When Real Life Turns to Succession for the Script
Warner Bros. seems to confuse an entire industry and play Sophie’s Choice. Either because they genuinely don’t know what to do or because they’re bored. Loads to talk about…
Sup! 👋
In today’s issue, I want to focus on the Warner Bros. and whoever is acquiring them saga.
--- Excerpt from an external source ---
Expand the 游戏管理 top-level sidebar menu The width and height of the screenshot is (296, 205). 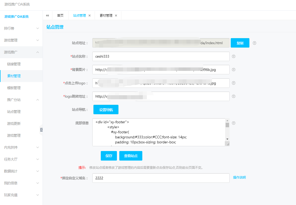pyautogui.click(x=21, y=40)
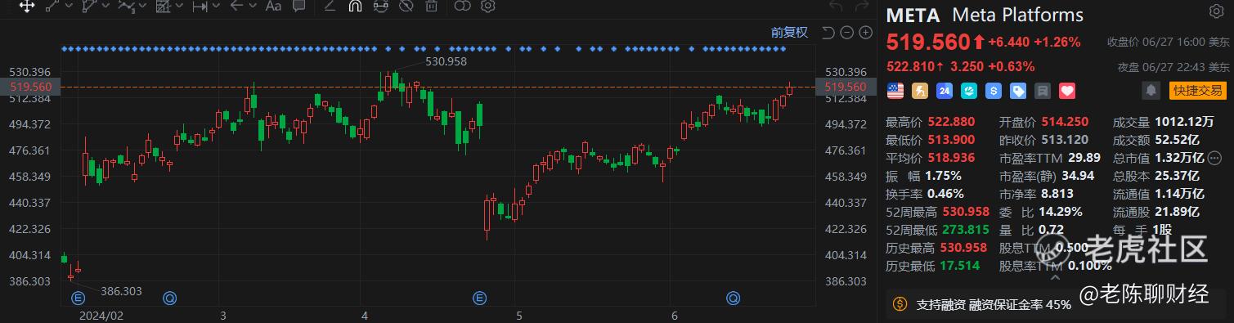
Task: Toggle the magnet snap mode
Action: [x=354, y=6]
Not because there aren’t enough stories about the whole matter (let alone with the side stories, you can write an entire book), but because it teaches us a lot about content knowledge.
Additionally, it was the perfect X shitshow, with many VCs or close buddies of theirs actively involved in trying to close the deal.
It was, or still is, the real-life version of HBO’s (ironic, I know) Succession, where too many memes and clips were shared in an effort to explain the deal.
With that in mind, let’s dive into the whole thing and figure out what else has been going on the Internet.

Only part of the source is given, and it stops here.